— PROBLEM TO SOLVE —
Below are entries; print them exactly from the first line through the one containing "Click Nuance Communications, Inc.".

[[ INPUT RECORDS, beginning ]]

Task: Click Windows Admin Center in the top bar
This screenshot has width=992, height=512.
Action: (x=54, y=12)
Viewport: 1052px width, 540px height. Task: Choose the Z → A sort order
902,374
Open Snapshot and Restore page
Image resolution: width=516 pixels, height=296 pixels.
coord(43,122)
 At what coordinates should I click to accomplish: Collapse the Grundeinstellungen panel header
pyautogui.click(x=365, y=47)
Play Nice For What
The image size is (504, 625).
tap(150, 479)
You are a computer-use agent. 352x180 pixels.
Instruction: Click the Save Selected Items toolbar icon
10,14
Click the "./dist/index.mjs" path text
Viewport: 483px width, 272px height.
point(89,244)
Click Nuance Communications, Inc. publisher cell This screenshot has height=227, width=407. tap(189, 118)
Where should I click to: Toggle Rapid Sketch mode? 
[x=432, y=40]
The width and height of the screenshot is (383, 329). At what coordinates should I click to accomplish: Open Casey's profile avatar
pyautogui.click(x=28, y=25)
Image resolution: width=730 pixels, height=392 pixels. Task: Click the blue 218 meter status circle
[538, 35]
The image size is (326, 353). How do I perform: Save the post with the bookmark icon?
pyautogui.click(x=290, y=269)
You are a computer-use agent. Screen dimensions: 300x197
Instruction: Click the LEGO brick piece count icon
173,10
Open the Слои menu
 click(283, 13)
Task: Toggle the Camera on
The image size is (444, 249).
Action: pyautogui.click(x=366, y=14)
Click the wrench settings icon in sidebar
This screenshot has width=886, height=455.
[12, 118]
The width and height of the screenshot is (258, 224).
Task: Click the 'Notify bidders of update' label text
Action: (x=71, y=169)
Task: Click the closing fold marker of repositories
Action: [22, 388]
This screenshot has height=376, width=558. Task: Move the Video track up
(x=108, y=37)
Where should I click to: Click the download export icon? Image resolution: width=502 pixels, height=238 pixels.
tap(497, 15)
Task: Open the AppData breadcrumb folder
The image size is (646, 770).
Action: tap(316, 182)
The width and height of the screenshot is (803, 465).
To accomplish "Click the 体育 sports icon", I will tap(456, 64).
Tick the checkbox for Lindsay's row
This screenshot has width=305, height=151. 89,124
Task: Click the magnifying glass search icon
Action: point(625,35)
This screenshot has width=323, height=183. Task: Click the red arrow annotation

[[ INPUT RECORDS, end ]]

— TASK SOLUTION —
Task: Click Windows Admin Center in the top bar
This screenshot has width=992, height=512.
Action: (x=54, y=12)
Viewport: 1052px width, 540px height. Task: Choose the Z → A sort order
902,374
Open Snapshot and Restore page
Image resolution: width=516 pixels, height=296 pixels.
coord(43,122)
 At what coordinates should I click to accomplish: Collapse the Grundeinstellungen panel header
pyautogui.click(x=365, y=47)
Play Nice For What
The image size is (504, 625).
tap(150, 479)
You are a computer-use agent. 352x180 pixels.
Instruction: Click the Save Selected Items toolbar icon
10,14
Click the "./dist/index.mjs" path text
Viewport: 483px width, 272px height.
point(89,244)
Click Nuance Communications, Inc. publisher cell This screenshot has height=227, width=407. tap(189, 118)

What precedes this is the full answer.